**Records supplied**

□ □ □ □ □ □ □

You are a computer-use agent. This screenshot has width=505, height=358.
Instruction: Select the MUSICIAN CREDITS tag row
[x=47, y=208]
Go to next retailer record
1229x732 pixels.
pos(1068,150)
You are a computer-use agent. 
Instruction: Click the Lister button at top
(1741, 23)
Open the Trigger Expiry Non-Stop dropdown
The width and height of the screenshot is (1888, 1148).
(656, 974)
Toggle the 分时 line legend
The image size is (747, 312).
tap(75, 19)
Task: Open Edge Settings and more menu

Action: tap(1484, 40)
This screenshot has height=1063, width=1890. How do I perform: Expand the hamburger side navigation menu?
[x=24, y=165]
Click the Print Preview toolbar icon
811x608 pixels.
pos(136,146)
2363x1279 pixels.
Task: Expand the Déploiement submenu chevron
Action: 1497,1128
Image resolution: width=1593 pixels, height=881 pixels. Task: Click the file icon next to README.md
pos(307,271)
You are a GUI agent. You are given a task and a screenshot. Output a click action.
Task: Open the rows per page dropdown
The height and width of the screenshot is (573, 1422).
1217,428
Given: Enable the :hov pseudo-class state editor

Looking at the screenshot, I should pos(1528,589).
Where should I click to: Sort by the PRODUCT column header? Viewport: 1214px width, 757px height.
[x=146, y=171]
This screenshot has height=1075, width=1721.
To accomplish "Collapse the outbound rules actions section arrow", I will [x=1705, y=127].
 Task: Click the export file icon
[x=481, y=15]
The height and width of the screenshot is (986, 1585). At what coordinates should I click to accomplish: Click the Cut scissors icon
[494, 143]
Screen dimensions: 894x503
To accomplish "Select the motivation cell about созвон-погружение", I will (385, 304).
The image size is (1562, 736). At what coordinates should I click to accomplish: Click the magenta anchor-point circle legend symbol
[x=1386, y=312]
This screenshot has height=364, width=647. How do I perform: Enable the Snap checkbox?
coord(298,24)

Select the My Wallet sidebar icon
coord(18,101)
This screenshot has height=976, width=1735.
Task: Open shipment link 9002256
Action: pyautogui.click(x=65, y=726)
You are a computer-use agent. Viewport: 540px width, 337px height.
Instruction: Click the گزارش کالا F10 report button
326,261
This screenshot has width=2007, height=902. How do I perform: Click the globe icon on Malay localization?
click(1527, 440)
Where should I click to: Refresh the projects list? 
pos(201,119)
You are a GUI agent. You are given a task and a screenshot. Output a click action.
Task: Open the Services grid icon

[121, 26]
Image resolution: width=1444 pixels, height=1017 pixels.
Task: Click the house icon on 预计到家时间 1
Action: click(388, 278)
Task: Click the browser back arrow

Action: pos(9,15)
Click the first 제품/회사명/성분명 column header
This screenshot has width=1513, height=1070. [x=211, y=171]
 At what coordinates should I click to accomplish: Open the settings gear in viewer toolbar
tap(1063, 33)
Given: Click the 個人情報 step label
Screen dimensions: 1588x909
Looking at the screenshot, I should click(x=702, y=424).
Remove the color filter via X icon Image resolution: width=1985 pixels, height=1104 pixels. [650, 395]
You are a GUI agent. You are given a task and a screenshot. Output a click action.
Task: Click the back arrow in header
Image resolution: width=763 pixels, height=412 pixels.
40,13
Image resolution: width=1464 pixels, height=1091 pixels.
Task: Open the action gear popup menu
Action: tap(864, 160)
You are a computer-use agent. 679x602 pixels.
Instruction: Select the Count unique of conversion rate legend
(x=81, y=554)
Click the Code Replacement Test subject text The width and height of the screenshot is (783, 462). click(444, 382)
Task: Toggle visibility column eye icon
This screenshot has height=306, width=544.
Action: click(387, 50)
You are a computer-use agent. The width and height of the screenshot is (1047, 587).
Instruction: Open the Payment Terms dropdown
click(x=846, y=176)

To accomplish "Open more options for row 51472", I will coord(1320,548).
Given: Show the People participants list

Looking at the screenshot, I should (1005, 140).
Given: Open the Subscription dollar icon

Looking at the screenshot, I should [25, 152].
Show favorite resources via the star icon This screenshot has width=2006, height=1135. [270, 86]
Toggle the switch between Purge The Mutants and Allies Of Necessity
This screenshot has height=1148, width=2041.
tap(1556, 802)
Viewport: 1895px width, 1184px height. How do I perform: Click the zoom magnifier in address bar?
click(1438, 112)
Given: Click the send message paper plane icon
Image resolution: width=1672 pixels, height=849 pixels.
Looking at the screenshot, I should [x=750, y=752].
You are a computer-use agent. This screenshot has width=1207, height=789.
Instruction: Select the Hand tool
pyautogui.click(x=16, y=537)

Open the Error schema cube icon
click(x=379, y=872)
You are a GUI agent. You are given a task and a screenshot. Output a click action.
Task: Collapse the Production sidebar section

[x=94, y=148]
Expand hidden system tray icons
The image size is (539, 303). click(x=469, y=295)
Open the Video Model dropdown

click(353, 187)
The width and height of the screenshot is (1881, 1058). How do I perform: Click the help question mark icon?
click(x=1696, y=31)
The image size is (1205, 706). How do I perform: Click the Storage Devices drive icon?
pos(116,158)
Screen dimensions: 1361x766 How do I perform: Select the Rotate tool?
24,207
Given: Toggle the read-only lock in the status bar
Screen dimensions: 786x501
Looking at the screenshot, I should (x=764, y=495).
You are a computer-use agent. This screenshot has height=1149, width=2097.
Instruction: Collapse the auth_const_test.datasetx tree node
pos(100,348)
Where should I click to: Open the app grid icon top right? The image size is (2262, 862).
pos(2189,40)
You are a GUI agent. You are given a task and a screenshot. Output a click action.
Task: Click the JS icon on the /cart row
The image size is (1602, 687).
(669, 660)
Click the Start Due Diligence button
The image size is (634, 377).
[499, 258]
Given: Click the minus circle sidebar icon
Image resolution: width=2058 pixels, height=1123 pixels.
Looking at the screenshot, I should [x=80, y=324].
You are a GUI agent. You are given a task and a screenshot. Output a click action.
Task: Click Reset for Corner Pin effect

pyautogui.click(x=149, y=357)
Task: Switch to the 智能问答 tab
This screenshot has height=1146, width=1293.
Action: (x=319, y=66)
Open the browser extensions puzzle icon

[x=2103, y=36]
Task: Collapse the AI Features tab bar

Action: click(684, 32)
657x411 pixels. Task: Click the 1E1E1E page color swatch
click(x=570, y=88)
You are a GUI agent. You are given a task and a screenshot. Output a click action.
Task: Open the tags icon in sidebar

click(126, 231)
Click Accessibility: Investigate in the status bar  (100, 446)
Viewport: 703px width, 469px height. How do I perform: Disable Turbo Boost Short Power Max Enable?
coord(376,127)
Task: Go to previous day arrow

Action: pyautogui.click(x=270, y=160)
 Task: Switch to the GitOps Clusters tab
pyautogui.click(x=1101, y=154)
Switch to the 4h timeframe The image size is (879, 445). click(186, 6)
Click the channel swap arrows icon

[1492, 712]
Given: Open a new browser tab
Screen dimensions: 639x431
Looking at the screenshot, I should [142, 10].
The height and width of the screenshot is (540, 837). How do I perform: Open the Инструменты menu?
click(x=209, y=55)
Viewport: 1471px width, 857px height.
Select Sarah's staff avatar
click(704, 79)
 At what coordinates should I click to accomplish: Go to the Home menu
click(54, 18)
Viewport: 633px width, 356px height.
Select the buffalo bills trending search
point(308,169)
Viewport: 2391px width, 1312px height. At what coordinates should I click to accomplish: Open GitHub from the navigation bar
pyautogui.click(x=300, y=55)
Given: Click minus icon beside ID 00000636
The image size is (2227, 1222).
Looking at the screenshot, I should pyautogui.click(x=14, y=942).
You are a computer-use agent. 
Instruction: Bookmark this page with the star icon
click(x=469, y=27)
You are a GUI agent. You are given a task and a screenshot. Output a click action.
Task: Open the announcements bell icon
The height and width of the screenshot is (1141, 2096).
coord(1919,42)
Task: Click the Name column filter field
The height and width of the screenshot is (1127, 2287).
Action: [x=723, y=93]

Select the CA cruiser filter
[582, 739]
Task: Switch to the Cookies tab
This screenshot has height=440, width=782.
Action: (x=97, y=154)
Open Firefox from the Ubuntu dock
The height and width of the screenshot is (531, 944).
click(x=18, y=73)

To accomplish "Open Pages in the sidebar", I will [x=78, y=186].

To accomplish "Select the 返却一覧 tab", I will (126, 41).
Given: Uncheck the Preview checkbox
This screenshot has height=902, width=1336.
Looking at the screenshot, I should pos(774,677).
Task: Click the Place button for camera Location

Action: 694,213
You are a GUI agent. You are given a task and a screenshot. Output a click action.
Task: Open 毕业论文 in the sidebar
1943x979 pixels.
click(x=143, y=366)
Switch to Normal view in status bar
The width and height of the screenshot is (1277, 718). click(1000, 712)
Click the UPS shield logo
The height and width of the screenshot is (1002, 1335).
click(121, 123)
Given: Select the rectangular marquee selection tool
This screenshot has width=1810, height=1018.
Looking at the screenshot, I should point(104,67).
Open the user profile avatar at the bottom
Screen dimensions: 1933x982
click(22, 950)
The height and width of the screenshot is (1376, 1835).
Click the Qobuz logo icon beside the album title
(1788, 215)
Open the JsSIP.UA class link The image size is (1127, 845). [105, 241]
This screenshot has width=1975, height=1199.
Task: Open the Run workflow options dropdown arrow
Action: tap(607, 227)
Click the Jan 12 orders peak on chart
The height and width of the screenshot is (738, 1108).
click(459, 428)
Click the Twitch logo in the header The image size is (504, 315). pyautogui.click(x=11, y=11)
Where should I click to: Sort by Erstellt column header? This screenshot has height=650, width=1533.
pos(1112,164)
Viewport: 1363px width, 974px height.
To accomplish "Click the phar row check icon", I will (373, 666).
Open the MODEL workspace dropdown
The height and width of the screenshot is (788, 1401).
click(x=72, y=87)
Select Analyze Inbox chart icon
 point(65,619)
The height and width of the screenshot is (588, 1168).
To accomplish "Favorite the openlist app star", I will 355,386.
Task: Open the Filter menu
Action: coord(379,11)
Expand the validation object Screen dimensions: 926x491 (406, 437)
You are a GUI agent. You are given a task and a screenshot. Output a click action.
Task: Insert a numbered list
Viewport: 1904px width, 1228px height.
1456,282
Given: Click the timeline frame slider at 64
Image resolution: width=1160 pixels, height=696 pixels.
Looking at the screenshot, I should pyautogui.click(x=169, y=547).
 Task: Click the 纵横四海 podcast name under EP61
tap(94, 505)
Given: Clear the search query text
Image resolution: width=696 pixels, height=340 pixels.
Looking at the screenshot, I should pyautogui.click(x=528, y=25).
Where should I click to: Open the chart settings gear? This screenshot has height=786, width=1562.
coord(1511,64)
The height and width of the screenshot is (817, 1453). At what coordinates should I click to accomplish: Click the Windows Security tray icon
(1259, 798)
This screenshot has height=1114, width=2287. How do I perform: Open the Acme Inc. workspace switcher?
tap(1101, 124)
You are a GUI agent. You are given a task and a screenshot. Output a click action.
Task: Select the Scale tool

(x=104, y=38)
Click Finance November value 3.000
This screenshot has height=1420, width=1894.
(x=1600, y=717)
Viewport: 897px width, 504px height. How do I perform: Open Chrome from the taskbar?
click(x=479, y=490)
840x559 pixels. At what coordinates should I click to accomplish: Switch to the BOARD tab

□ □ □ □ □ □ □

**What is being asked**
Tally the lines of the records that contain the word "Preview", then give only the tally.

**Response to the exercise**
2